Abdoul s’approche du visage de l’enculée et lui demande. — Tu sais ce que tu dois faire maintenant ? — Euh ? Non Monsieur ! — Me nettoyer la queue esclave !
Surprise, comme elle ne réagit pas, il lui pince un téton et lui dit. — Tu préfères peut-être que je te punisse à nouveau ? Léa ouvre la bouche, ainsi, elle commence à lécher sa queue. Elle est un peu dégoûtée par l’odeur de ses entrailles et de son goût âcre. — A partir de maintenant, chaque fois que nous te baiserons, peu importe dans quel trou, tu nous nettoieras la queue pour nous remercier compris ? — Oui ! Monsieur.
Pendant qu’elle nettoie la queue d’Abdoul, celui qui l’encule se met à faire de rapides va-et-vient en la sodomisant sans ménagement.
Contre toute attente, soudain une vague déferlante la balaye ? Elle jette son visage contre le pubis d’Abdoul en avalant sa queue et en reculant ses fesses à l’encontre de la queue qui l’encule.
La jouissance explose dans tout son corps torturé, un puissant râle pulse de sa gorge, son corps se tend comme un arc. De peur, Abdoul, retire sa queue molle de la bouche de son esclave.
Après une longue sodomie, l’arabe se plaque contre son fessier. Il éjacule en râlant, ses épais jets de semence crémeuse inondent ses entrailles en lui déclenchant un spasme foudroyant. Un orgasme d’une puissance incroyable prend possession de son corps enfiévré. Elle tend son cul en fusion encore plus vers la queue, qui se déverse au tréfonds de son boyau surchauffé, les yeux clos, elle râle de plaisir, elle essaye de retrouver sa respiration.

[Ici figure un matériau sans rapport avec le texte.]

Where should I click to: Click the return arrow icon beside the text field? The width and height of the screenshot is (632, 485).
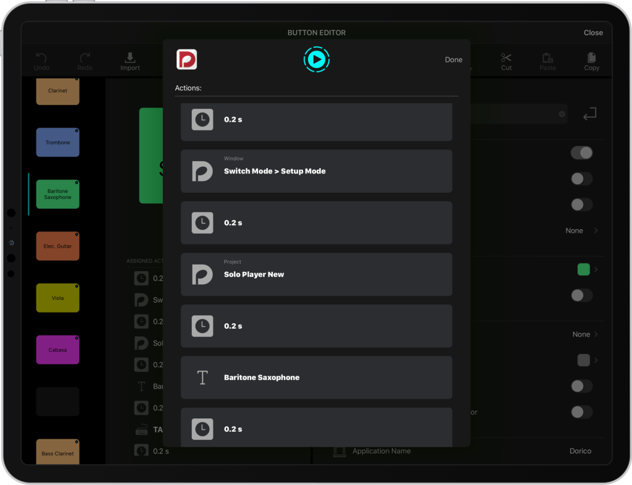(589, 114)
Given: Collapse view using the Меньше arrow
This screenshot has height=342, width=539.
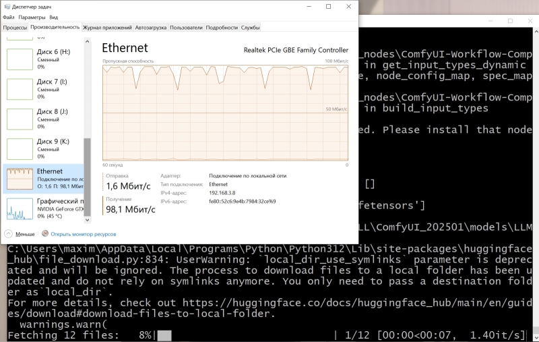Looking at the screenshot, I should point(8,234).
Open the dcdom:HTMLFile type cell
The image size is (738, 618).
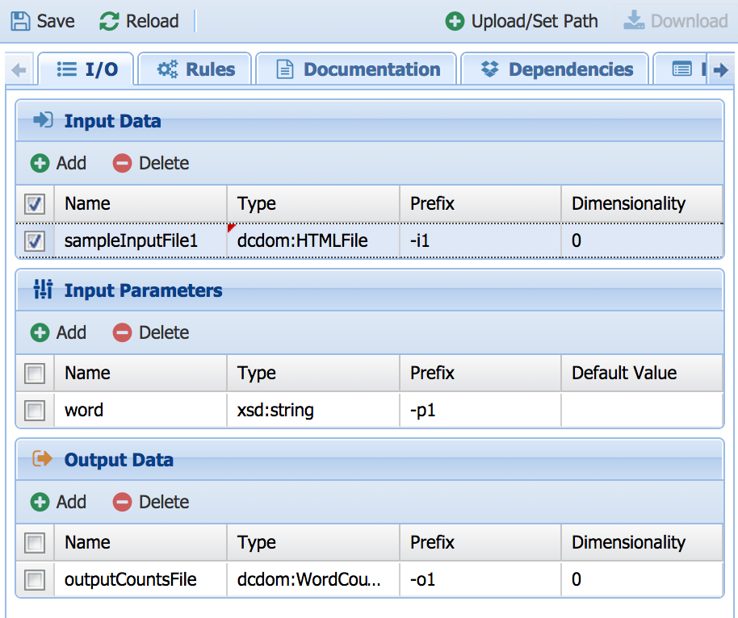pos(313,240)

Dans son plaisir naissant, elle n’entend pas le brouhaha que fait son mari dans les bureaux.
Il a découvert ce qu’elle faisait avec Abdoul, tous les soirs depuis trois semaines. Il vient à son bureau pour avoir une explication avec Abdoul, son patron.
Il fait irruption dans la salle de réunion, pour trouver sa femme en train de jouir pendant qu’un administrateur arabe la sodomise. Lui qui n’y a jamais eu droit.
Une fois qu’ils ont fini la sodomie, le vieux dit à son esclave. — Va te nettoyer, on s’occupe de ton mari. Dans le cabinet de toilette, elle s’éponge avec une lingette, elle sent son anus encore ouvert. Elle ne peut pas s’empêcher d’y mettre un doigt ? Ensuite, un deuxième qui rentre facilement sans douleur.
Léa est honteusement choquée de savoir que son mari l’a vu jouir d’être enculé par un Arabe. Deux agents de sécurité stoppent net le mari avant qu’il ne puisse s’enfoncer dans la salle. Il a vu sa Léa nue, en porte-jarretelle avec ses bas noirs et le comble pour lui. Elle a autour du cou son collier d’esclave munit d’une laisse.